For nearly 200 years, Fourier's law has been used to mathematically describe the transport of thermal energy (heat) from hot regions to cold regions. The equations that result from Fourier's law are now of fundamental importance in the applied sciences, where they are used, for instance, to theoretically predict the temperature distribution of objects and the dynamics of phase change. However, advances in nanotechnology have revealed that Fourier's law breaks down on the nanoscale. That is, mathematical models based on Fourier's law are unable to predict the thermal responses of nanodevices that are measured experimentally. With efficient thermal management playing a crucial role in the development of nanotechnologies, there is now a clear need to derive and validate new models of heat conduction that extend Fourier's law to the nanoscale.
Current theories of heat transfer are based on the concept of phonons. A phonon is an energy-carrying quasi-particle. The process of heat transfer is described in terms of phonon collisions. At the macroscopic level, the transport of thermal energy can be considered a diffusive process, whereby phonons collide with very high frequencies. However, the mean free path of phonons are on the order of nanometers. Therefore, when describing heat transport on the nanoscale, it is important to account for the distance between phonons and the time between their collisions. Rather than being a diffusive process, nanoscale heat transport can be considered a ballistic process governed by infrequent phonon collisions. In addition, with phonon-phonon collisions being so infrequent, collisions between phonons and device boundaries can have a detrimental impact on heat conduction, and this must be considered as well.

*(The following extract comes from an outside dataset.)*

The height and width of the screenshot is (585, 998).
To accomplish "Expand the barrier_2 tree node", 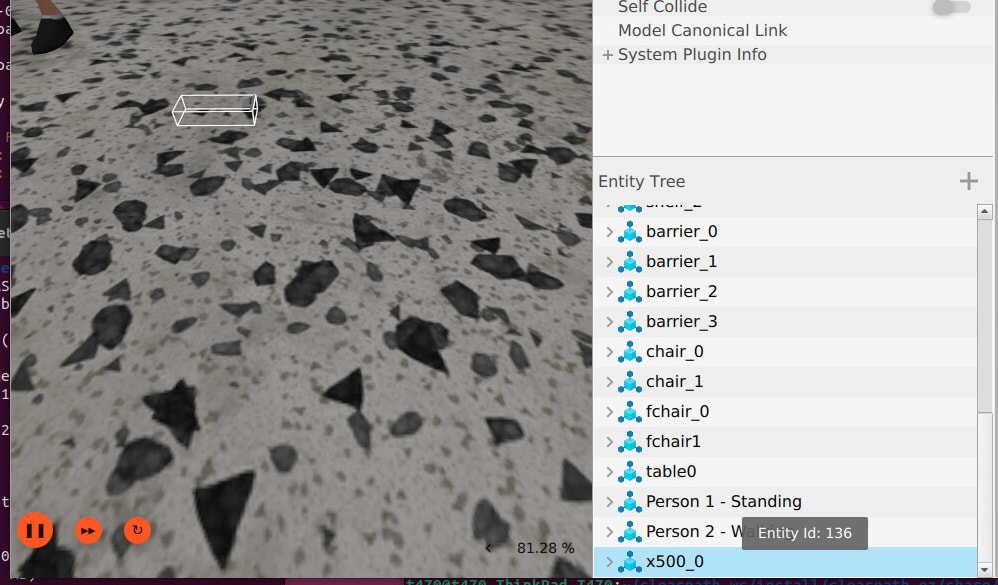I will coord(609,292).
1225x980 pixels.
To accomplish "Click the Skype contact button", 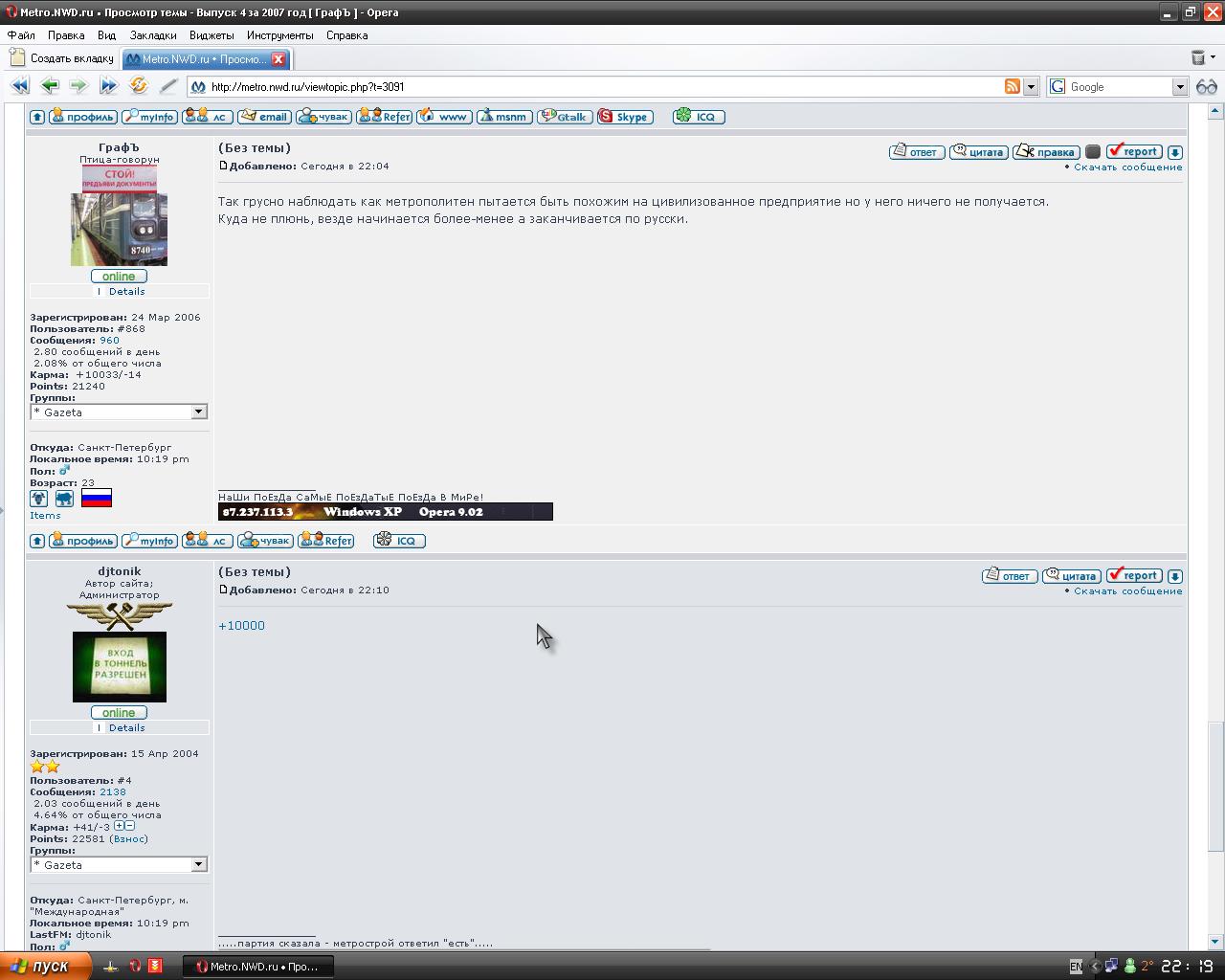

A major focus of the NanoHeat group is to develop models of nanoscale heat transfer that are based on non-Fourier laws of heat conduction. In essence, these extensions of Fourier's law account for the mean free path of phonons and the times between their collisions.
The dynamics of melting also change at the nanoscale, where they become dominated by surface effects. For instance, the melting temperature of spherical nanoparticles strongly decreases with size, with reductions of up to 500 K being reported in the case of gold. We are developing new models to capture the size dependence of key thermal properties, which is crucial for understanding how nanoscale objects respond to changes in their thermal environment.
Another large focus of the group is to understand how nanoscale heat transport affects the dynamics of phase change. We are developing new models that couple non-Fourier conduction laws to the Stefan problem for phase change. We have found that additional thermal transport mechanisms can lead to a rich set of phase-change behaviours, which can be studied using asymptotic and numerical methods.